Expanding Global Benchmarking for Legal AI
Harvey has introduced BigLaw Bench: Global (BLB: Global), an extension of its existing BigLaw Bench framework that measures how well AI models perform on core legal tasks across different jurisdictions. This new dataset represents a significant expansion of Harvey's benchmarking capabilities, more than doubling the size of the public-facing BigLaw Bench.
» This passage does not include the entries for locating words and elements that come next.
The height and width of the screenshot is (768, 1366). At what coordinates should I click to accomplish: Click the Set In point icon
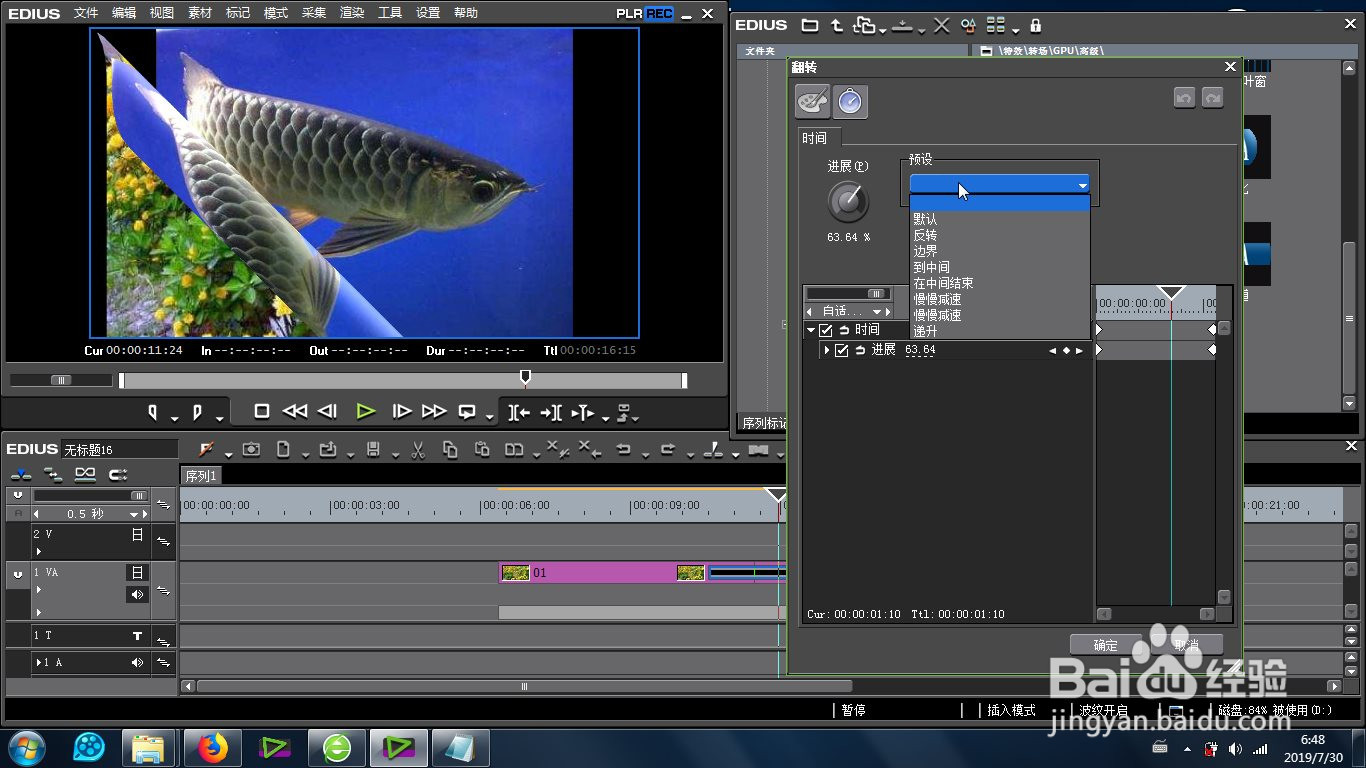[153, 412]
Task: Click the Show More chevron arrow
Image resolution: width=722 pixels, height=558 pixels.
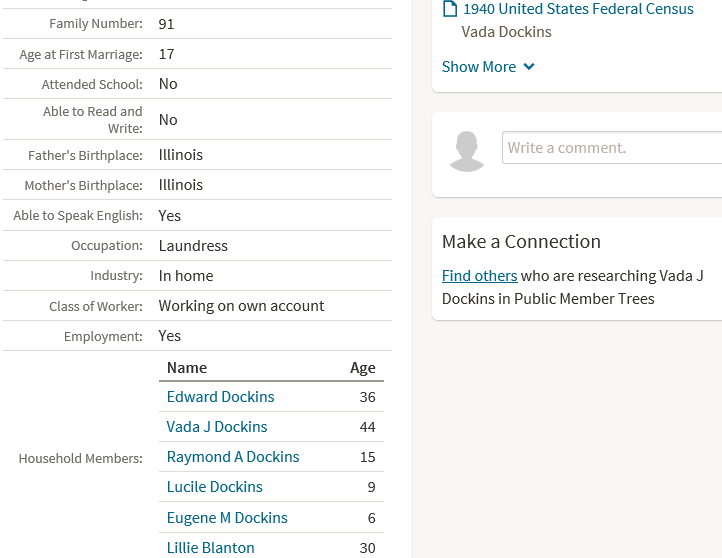Action: click(529, 67)
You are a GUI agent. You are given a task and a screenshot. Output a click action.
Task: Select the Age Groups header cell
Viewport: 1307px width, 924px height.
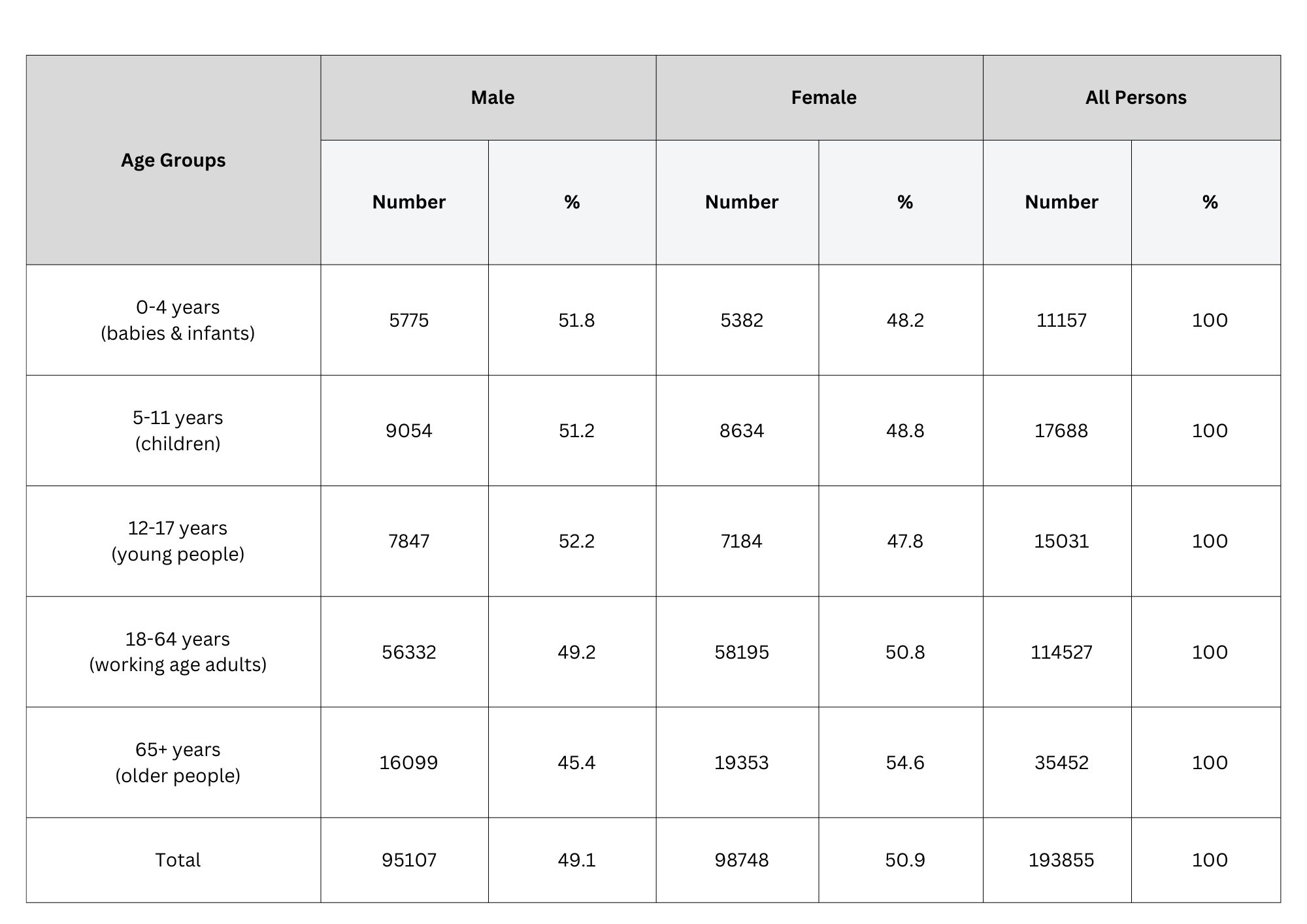[173, 160]
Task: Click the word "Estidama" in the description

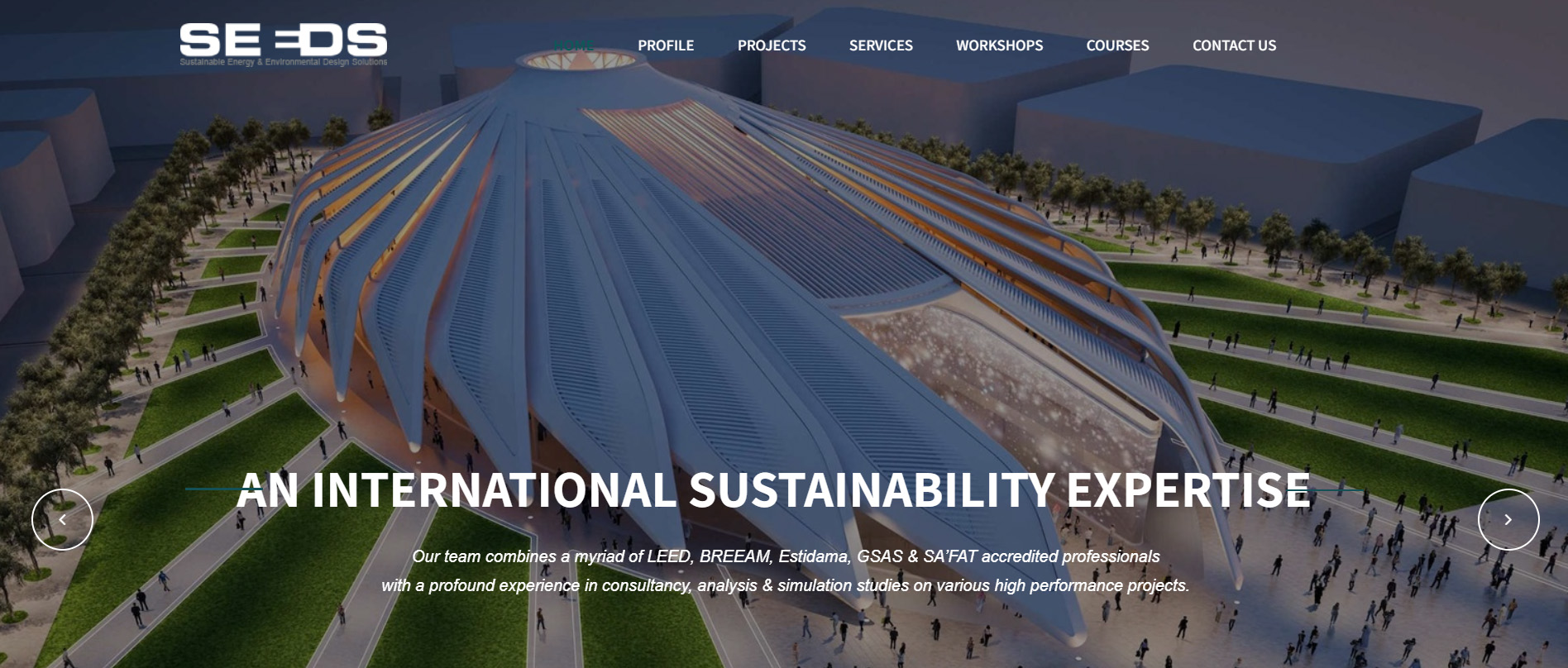Action: [x=813, y=556]
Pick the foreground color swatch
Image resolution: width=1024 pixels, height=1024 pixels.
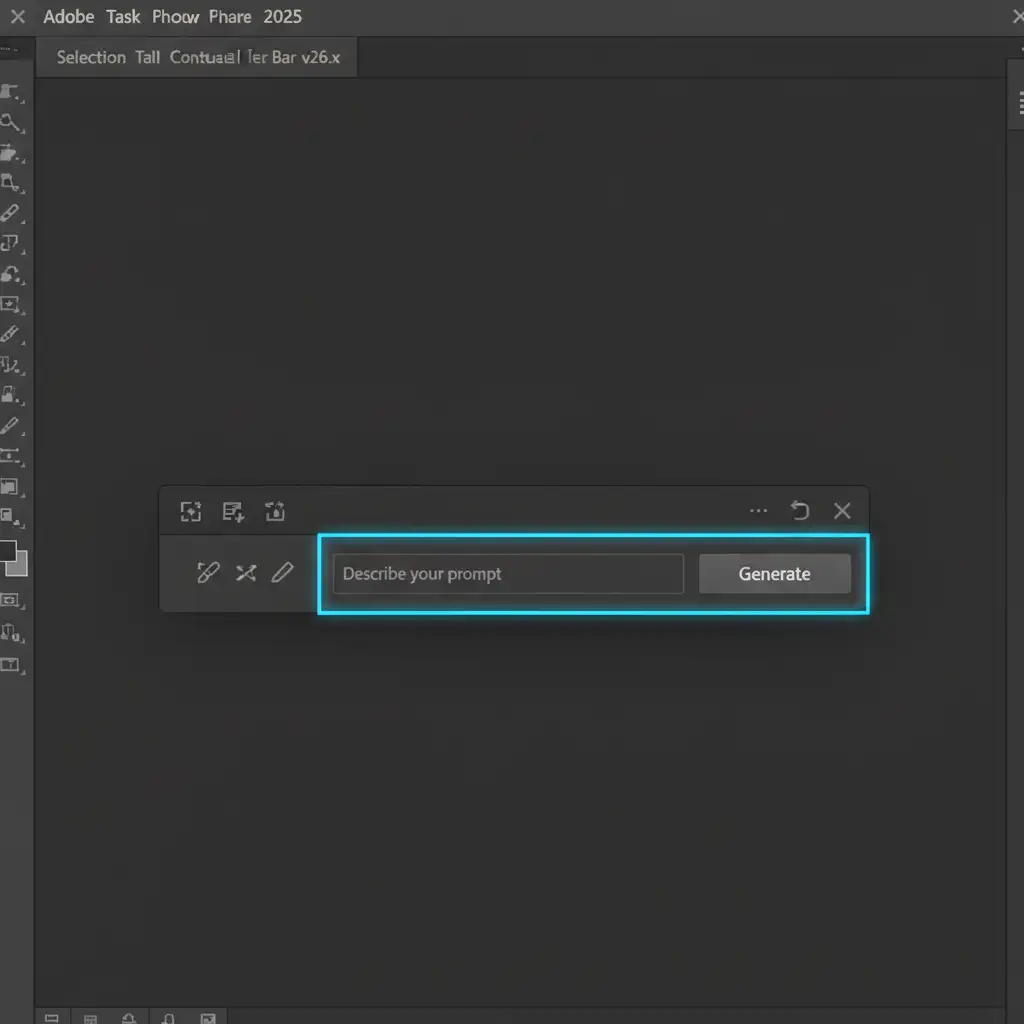pyautogui.click(x=7, y=551)
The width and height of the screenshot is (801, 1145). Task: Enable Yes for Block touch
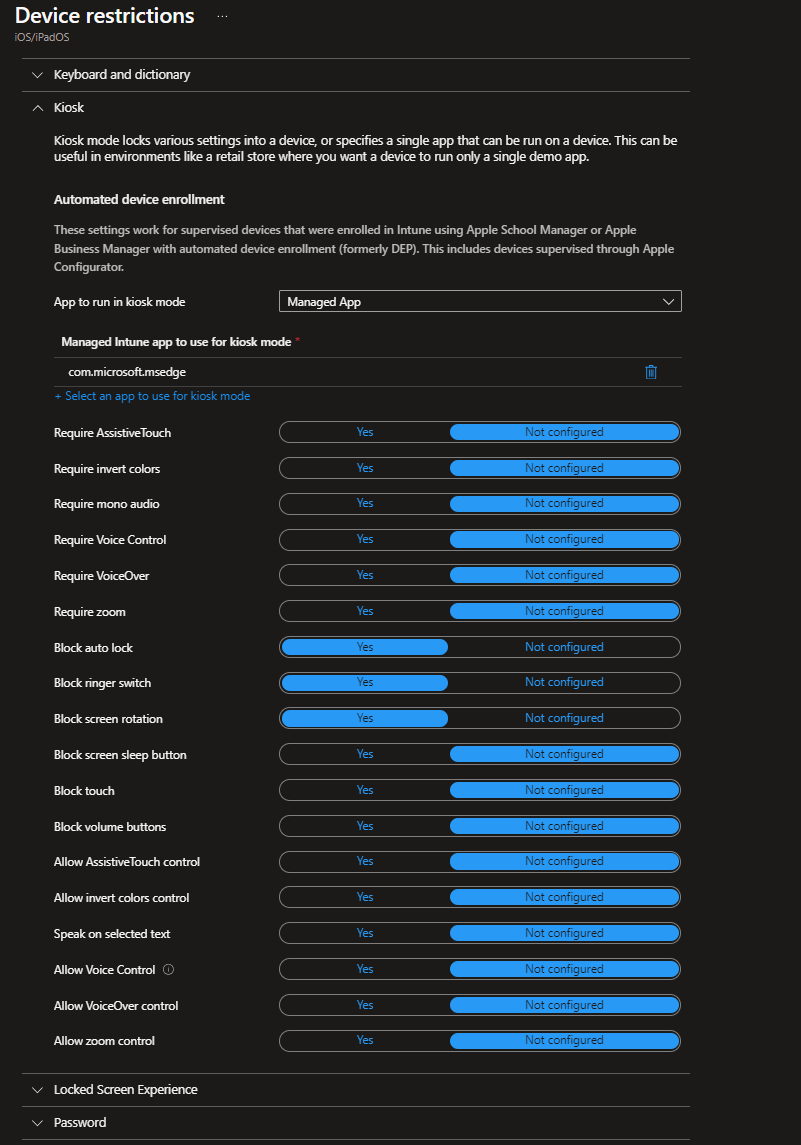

Built for Global Legal Practice
BLB: Global was developed in collaboration with Mercor, a leading expert data company, to capture the nuances of legal work across different jurisdictions. The initial release focuses on three markets:
- United Kingdom
- Australia
- Spain
The framework is designed to help foundation models understand and execute core AI workflows—such as drafting, document analysis, and legal research—with accuracy and consistency while respecting local legal norms and practices.
Addressing Localization Challenges
While leading AI models now achieve around 90% performance on the original BigLaw Bench tasks, Harvey's research identified a critical gap: model performance often degrades when applied to localized legal contexts. BLB: Global addresses this by benchmarking six major task categories that customers depend on, including:
- Drafting: Production of legal documents, memos, and contracts
- Additional core legal workflows (details partially cut off in original content)
Implications for Legal Teams
This benchmark extension enables Harvey to measure and improve how well AI models localize across jurisdictions, helping ensure customers worldwide can rely on accurate, consistent AI assistance aligned with their local legal requirements. The framework provides a foundation for expanding to additional jurisdictions over time.